ウェブ時代をゆく ─いかに働き、いかに学ぶか

ウェブ時代をゆく ─いかに働き、いかに学ぶか
梅田望夫

読後の感想
 『ウェブ進化論』に触発されて読み始めた本です。ウェブの話というより、これからの人生論や仕事論が記述の中心でした。

 Googleなどに代表される検索エンジンの性能が格段に上がり、情報の流れるスピードが速くなった現代でどのように生きるほうが、個人にとって幸せなのかという視点で書かれていました。
 説得的というより、そういう選択肢もあるという視点で読むことができる本です。著者の考えを押し付けるような印象は受けませんでした。

 これから自分自身がどうしたいか、を見つけるにあたって大いに参考になりました。ネットに触れる時間が少ない人に是非読んで欲しいと思いました。

印象的なくだり

「一身にして二生を経る」時代に生きるうえで大切なことは、「最初の半分」での常識(現在私たちが皆身につけている常識)と「あとの半分」での常識はきっと異なるはずだという想像力を抱きながら生きることだと思う(P012)。

(前略)ネット世界の最先端を生きる若者たちは、すでにネットとリアルを区別しない。「区別して理解しよう」と考えた瞬間に、もう理解できなくなっているのだと言う(P030)。

ネット上にできた「知の高速道路」を疾走して「プロの一歩手前」くらいまでいけばその世界のどこが「見晴らしのいい場所」なのかがわかってくる。リナックス・プロジェクトのように「見晴らしのいい場所」がネット上にある場合もあるが、大抵の「見晴らしのいい場所」は今のところリアル世界にある(P099)。

私はよく「五百枚入る名刺ホルダー」を用意したらどうかと提案する(むろんネット上のソフトだっていい)。その名刺ホルダーに、仮に自分が組織を離れて一人になったとき、自分の能力に正当な対価を払ってくれそうな人(仕事を時給換算したときに最低でも時給数千円は支払ってくれそうな人)だけを入れるのだ。ネット上で知り合った人から、リアルの仕事上の知己、親、親戚、先輩、友人、後輩に至るまで自分が関係する人々すべてを対象に、「一人になった自分」を正当に評価してお金を支払ってくれる可能性が少しでもあるかどうかだけを判断基準に、その名刺ホルダーを埋めていくのである(P107)。

日本の若い人たちのブログを読んで思うのは「人を褒める」のが下手だなということである(P137)。

梅棹忠夫による名著『知的生産の技術』(岩波新書)
個人が、しらべ、読み、考え、発見し、何か新しい情報を創出し、それをひとにわかるかたちで書き、誰かに提出するまでの一連の行為を、梅棹は「知的生産」という言葉にこめた。ただ「頭がいい」とか「記憶力がいい」ということも生産を伴わなければ意味がなく、「本を読む」という高度な知的な行為も、アウトプットがないならば「知的消費」に過ぎず「知的生産」ではないのだと梅棹は言い切った(P146)。

「情報共有が当たり前で、隠すものを例外とする」のか「隠すこと前提で、共有する情報を例外とする」のかで、組織内の情報に関する考え方は一変してしまうのだ(P178)。

実践できるくだり

私は、知的生活に必要な自分の情報をかなりネットの「あちら側」に移している。「あちら側」とは、自分のパソコンの中(「こちら側」)ではなく、ネット空間上ののことである(P155)。

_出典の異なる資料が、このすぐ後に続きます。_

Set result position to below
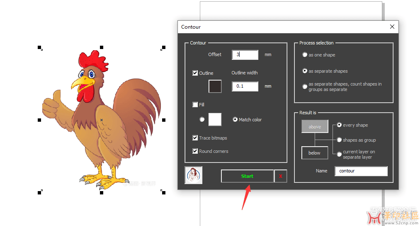The width and height of the screenshot is (420, 226). click(x=314, y=153)
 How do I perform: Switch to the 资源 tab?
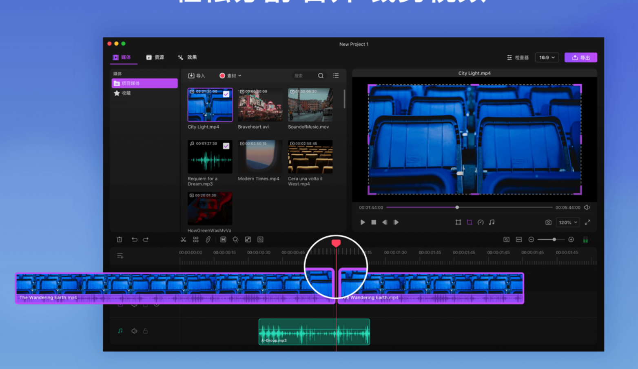(x=155, y=58)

あらゆる面で徹底的にネットを活用すること。自分の志向性や専門性や人間関係を拠り所に「自分にしか生み出せない価値」(さまざまな要素からなる複合技)を定義して常に情報を発信していくこと(ブログが名刺になるくらいに、自分にとって大切ないくつかのキーワードの組み合わせで検索すると自分のエントリーが上位に並ぶようなイメージ)。自分の価値を理解して対価を支払ってくれる人が存在する状態を維持しようと心掛けること(P103)。

この本をどう活用すべきか

 なるべく自分のパソコンの中にデータを溜め込まず、オンラインを利用したサービスに移行していきます。
 RSSリーダやオンラインブックマーク、作成したデータなどもストレージなどを利用していきたいと思っています。
 理想形としては、外出先から自宅パソコンの遠隔操作なども視野に入れて(必要か?

 そのためには、まず通信環境を整える必要があるので、無線化とラップトップパソコンかスマートフォンを用意しないと。

 それから自分自身のブログの位置づけを少し検討したいと思います。
具体的には、検索との関係とか、自分自身の強みに特化したものを書くべきか否かということです。